AWS Analytics Services - devian-al/AWS-Solutions-Architect-Prep GitHub Wiki

Athena

  • Athena is an interactive query service which allows you to interact and query data from S3 using standard SQL commands. This is beneficial for programmatic querying for the average developer. It is serverless, requires no provisioning, and you pay per query and per TB scanned. You basically turn S3 into a SQL supported database by using Athena.
  • Example use cases
    • Query logs that are dumped into S3 buckets as an alternative or supplement to the ELK stack
    • Setting queries to run business reports based off of the data regularly entering S3
    • Running queries on click-stream data to have further insight of customer behavior

Amazon Glue

  • A fully managed service to extract, transform, and load (ETL) your data for analytics.
  • Discover and search across different AWS data sets without moving your data.
  • AWS Glue consists of:
    • Central metadata repository
    • ETL engine
    • Flexible scheduler
  • Use Cases
    • Run queries against an Amazon S3 data lake
    • You can use AWS Glue to make your data available for analytics without moving your data.
    • Analyze the log data in your data warehouse
    • Create ETL scripts to transform, flatten, and enrich the data from source to target.
    • Create event-driven ETL pipelines
    • As soon as new data becomes available in Amazon S3, you can run an ETL job by invoking AWS Glue ETL jobs using an AWS Lambda function.
    • A unified view of your data across multiple data stores
    • With AWS Glue Data Catalog, you can quickly search and discover all your datasets and maintain the relevant metadata in one central repository.

AWS Data Pipeline

  • A web service for scheduling regular data movement and data processing activities in the AWS cloud. Data Pipeline integrates with on-premise and cloud-based storage systems.
  • A managed ETL (Extract-Transform-Load) service.
  • Native integration with S3, DynamoDB, RDS, EMR, EC2 and Redshift.
  • AWS Data Pipeline vs Amazon Simple WorkFlow
    • Both services provide execution tracking, handling retries and exceptions, and running arbitrary actions.
    • AWS Data Pipeline is specifically designed to facilitate the specific steps that are common across a majority of data-driven workflows.

Amazon Elastic Map Redude

  • A managed cluster platform that simplifies running big data frameworks, such as Apache Hadoop and Apache Spark, on AWS to process and analyze vast amounts of data.
  • You can process data for analytics purposes and business intelligence workloads using EMR together with Apache Hive and Apache Pig.
  • You can use EMR to transform and move large amounts of data into and out of other AWS data stores and databases.
  • EMR enables you to quickly and easily provision as much capacity as you need, and automatically or manually add and remove capacity.
  • You can leverage multiple data stores, including S3, the Hadoop Distributed File System (HDFS), and DynamoDB.

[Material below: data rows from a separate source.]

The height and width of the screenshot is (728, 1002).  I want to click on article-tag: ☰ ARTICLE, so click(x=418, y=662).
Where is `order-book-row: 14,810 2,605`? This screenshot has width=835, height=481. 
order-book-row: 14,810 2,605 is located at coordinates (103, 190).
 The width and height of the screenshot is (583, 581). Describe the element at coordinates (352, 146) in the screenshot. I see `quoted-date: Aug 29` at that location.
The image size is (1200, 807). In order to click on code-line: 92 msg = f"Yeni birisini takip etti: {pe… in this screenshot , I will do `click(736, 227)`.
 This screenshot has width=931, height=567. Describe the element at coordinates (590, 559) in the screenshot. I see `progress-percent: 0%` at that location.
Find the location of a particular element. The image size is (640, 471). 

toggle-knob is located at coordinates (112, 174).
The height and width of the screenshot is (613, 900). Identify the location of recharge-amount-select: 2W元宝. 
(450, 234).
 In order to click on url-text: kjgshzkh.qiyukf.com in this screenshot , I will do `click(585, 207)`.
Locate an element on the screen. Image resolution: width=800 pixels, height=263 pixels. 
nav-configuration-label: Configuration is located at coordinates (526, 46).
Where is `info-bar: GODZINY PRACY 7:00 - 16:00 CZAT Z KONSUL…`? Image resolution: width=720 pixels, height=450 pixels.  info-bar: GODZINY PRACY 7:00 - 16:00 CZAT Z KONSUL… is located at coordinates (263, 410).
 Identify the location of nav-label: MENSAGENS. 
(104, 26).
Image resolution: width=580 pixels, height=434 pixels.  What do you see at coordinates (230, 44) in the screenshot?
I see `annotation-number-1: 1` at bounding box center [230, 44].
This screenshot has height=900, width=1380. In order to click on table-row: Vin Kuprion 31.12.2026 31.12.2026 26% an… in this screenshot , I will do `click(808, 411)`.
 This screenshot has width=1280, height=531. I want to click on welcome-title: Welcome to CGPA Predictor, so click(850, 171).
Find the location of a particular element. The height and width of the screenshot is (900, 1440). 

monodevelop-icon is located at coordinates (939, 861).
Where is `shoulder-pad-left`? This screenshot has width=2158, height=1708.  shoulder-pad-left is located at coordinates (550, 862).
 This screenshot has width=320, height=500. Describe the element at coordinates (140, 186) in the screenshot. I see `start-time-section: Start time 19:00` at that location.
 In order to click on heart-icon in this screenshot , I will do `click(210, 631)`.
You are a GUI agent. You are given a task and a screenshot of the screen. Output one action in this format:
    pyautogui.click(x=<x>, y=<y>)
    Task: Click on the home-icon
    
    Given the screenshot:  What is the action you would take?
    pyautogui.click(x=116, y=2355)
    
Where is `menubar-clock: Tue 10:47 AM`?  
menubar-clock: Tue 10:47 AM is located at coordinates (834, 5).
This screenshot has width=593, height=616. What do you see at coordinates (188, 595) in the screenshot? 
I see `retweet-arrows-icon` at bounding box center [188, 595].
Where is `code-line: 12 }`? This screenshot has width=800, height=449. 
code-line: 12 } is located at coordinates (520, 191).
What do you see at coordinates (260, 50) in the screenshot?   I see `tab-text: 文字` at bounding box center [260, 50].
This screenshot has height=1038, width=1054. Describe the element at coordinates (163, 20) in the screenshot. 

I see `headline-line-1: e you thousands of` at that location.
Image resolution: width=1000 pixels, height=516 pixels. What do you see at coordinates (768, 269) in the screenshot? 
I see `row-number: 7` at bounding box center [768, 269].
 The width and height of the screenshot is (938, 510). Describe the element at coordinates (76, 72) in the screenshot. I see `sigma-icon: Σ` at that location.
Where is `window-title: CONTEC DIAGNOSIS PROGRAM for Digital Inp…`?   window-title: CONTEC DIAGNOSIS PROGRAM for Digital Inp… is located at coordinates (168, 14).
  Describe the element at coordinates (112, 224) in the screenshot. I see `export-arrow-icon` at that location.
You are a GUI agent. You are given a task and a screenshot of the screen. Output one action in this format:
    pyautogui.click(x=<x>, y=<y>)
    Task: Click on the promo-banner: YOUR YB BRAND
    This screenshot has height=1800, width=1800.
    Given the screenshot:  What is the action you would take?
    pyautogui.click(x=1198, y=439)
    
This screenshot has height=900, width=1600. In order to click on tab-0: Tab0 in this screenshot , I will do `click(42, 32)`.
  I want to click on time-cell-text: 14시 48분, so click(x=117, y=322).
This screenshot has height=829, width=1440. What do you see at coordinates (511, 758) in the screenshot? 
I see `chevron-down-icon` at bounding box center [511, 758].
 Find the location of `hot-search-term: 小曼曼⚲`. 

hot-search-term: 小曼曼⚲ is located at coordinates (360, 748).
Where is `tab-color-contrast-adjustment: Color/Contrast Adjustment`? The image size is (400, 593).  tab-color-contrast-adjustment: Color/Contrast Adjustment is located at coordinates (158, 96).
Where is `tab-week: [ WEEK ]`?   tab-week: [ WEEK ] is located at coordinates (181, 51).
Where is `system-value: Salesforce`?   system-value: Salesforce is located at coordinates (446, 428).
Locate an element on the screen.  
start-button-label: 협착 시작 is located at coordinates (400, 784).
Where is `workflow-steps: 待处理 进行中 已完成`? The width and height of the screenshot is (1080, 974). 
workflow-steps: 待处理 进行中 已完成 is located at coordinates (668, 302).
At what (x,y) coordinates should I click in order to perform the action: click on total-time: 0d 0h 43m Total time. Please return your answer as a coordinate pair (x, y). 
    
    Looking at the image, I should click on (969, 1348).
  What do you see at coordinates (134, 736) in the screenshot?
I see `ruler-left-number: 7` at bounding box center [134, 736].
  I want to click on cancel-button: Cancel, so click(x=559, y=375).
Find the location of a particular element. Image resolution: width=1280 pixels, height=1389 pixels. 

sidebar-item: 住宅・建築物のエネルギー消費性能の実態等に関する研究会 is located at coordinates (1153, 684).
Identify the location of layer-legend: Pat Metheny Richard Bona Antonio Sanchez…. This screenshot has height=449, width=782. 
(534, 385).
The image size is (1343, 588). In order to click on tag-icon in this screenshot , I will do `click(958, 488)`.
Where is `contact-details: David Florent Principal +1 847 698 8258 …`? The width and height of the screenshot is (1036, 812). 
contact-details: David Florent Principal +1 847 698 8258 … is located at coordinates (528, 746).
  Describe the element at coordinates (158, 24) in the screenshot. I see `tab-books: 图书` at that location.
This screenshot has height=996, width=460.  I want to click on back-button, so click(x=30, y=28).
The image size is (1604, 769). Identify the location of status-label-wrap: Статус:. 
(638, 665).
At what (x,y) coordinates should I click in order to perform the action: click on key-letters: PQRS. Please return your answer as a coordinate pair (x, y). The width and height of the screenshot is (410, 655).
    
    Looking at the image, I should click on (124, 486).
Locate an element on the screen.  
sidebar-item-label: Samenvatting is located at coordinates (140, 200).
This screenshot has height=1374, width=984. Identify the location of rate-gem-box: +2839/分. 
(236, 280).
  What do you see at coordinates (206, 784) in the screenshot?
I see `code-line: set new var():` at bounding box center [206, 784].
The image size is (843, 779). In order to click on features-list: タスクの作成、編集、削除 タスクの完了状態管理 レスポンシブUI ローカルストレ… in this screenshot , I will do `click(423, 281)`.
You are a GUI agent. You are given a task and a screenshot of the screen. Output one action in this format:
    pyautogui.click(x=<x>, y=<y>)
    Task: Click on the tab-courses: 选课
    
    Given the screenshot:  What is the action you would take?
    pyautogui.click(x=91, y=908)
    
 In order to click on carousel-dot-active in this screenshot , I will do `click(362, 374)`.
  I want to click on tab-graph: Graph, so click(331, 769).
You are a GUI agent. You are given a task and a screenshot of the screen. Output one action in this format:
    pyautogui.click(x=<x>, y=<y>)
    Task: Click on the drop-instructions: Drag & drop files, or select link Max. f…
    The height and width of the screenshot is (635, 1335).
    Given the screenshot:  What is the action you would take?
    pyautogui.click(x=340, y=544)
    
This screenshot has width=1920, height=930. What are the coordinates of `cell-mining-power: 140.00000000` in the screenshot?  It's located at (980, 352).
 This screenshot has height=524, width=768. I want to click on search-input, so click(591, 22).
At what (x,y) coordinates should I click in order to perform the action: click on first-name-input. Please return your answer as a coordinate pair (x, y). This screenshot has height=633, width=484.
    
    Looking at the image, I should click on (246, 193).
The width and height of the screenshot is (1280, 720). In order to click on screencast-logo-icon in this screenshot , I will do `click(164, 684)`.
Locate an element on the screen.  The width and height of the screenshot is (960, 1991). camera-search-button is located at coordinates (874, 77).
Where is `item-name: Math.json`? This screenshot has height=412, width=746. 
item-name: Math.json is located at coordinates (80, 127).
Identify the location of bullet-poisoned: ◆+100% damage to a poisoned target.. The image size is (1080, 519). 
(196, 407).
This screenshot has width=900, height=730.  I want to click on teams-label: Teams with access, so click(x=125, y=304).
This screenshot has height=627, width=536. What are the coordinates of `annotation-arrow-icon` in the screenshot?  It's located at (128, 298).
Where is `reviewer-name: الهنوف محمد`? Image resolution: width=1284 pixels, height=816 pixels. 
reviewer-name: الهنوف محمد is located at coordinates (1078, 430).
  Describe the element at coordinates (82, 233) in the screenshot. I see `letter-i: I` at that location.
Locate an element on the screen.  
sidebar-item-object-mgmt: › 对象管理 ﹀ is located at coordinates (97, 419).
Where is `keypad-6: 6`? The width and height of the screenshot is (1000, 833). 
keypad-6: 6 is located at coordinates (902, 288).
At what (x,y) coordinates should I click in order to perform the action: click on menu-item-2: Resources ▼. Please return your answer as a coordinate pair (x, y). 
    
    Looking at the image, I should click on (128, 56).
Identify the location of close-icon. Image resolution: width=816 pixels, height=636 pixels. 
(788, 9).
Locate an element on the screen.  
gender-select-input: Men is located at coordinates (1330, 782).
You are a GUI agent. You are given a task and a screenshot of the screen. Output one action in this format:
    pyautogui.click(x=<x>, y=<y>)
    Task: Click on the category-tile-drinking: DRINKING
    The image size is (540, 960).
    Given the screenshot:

Amazon ElasticSearch (OpenSearch)

  • Amazon ES lets you search, analyze, and visualize your data in real-time. This service manages the capacity, scaling, patching, and administration of your Elasticsearch clusters for you, while still giving you direct access to the Elasticsearch APIs.
  • The service offers open-source Elasticsearch APIs, managed Kibana, and integrations with Logstash and other AWS Services. This combination is often coined as the ELK Stack.